What you have to do: The response must consist of the lines below from the one with "Screen dimensions: 332x1568" through the one with "Tap the floating down chevron tab", exactly as they appear and with both ends kept.

Record set:
>>>>

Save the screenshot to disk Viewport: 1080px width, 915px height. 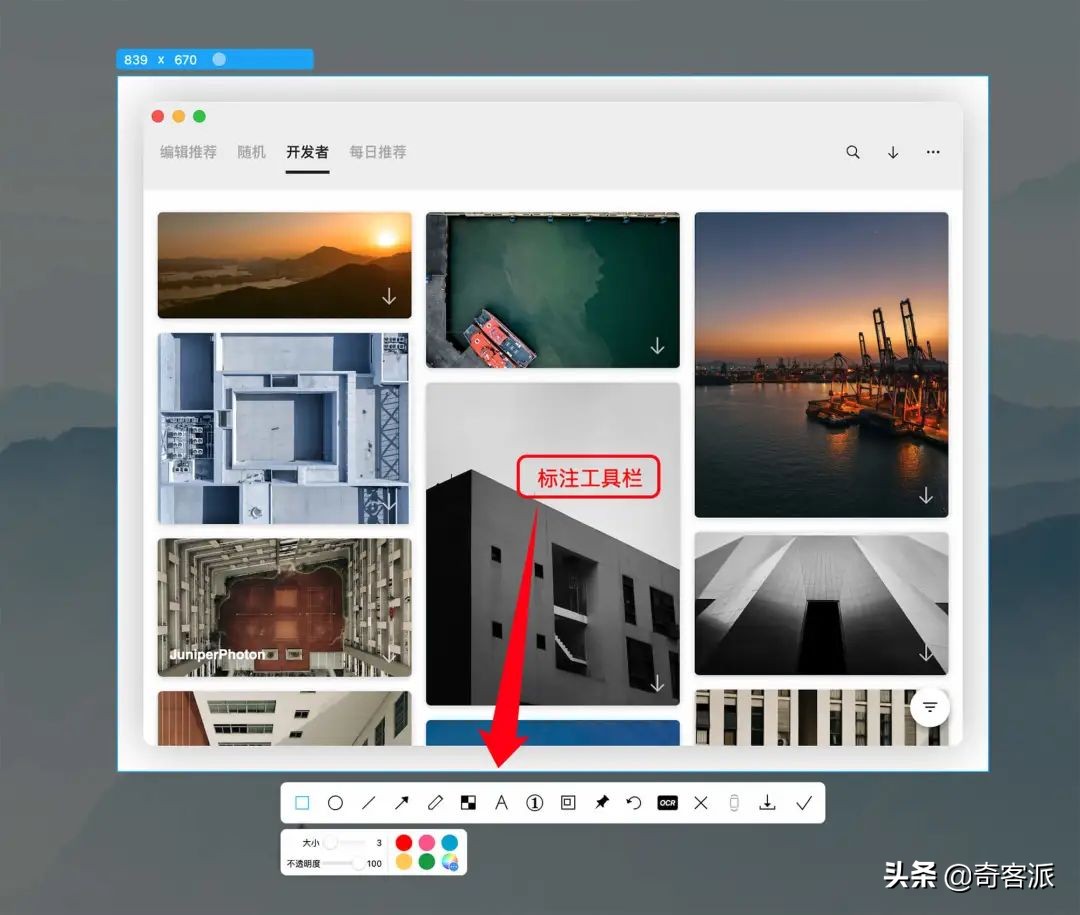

<<<<
>>>>

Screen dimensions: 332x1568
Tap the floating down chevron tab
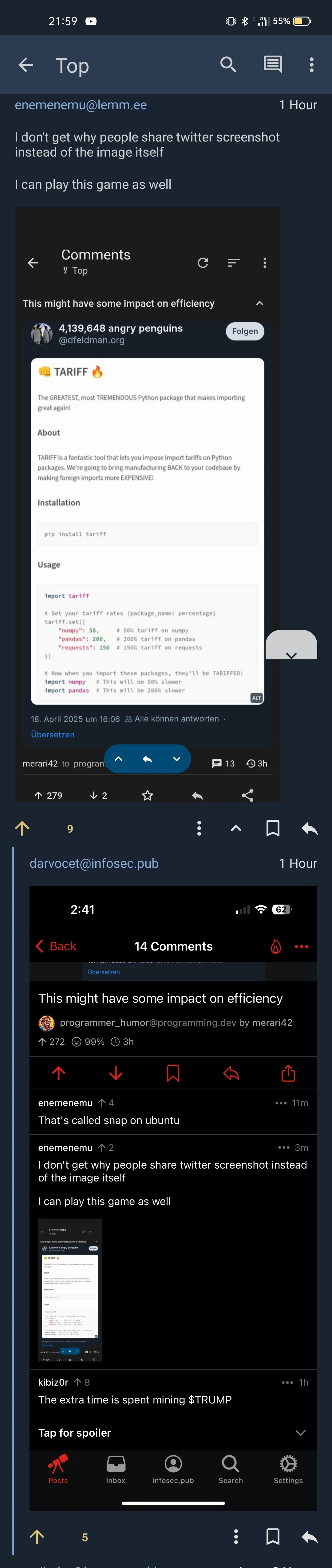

<<<<
>>>>

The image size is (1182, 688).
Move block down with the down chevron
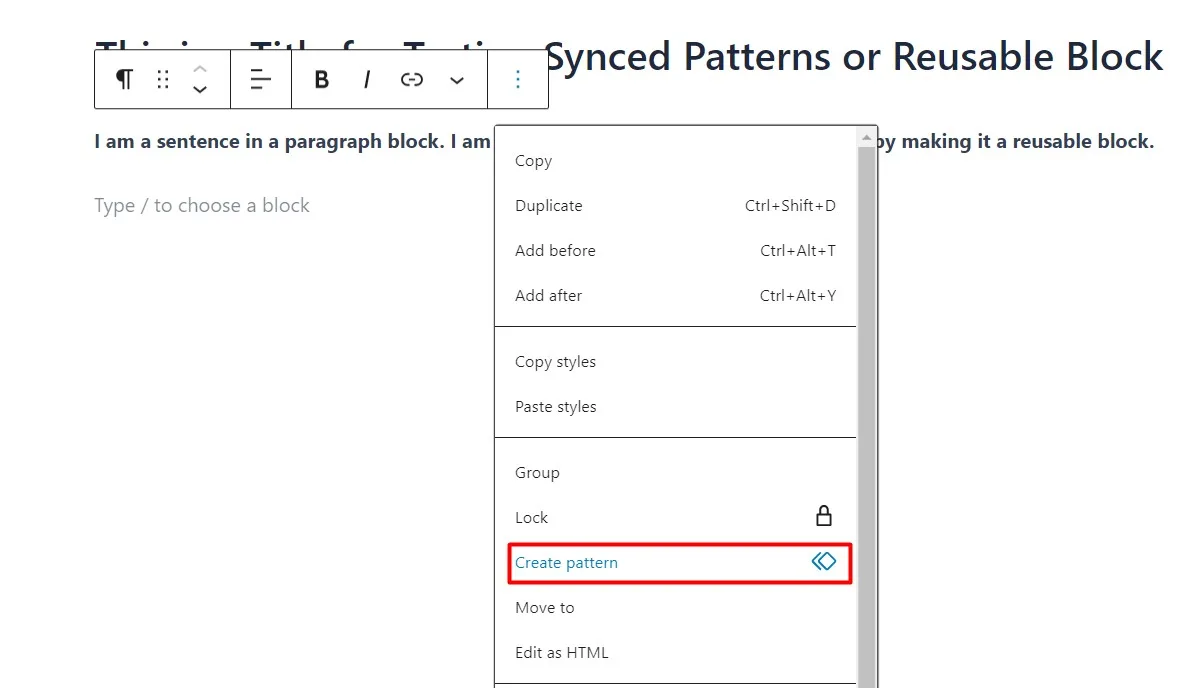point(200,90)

<<<<

Result of this task:
Screen dimensions: 332x1568
Tap the floating down chevron tab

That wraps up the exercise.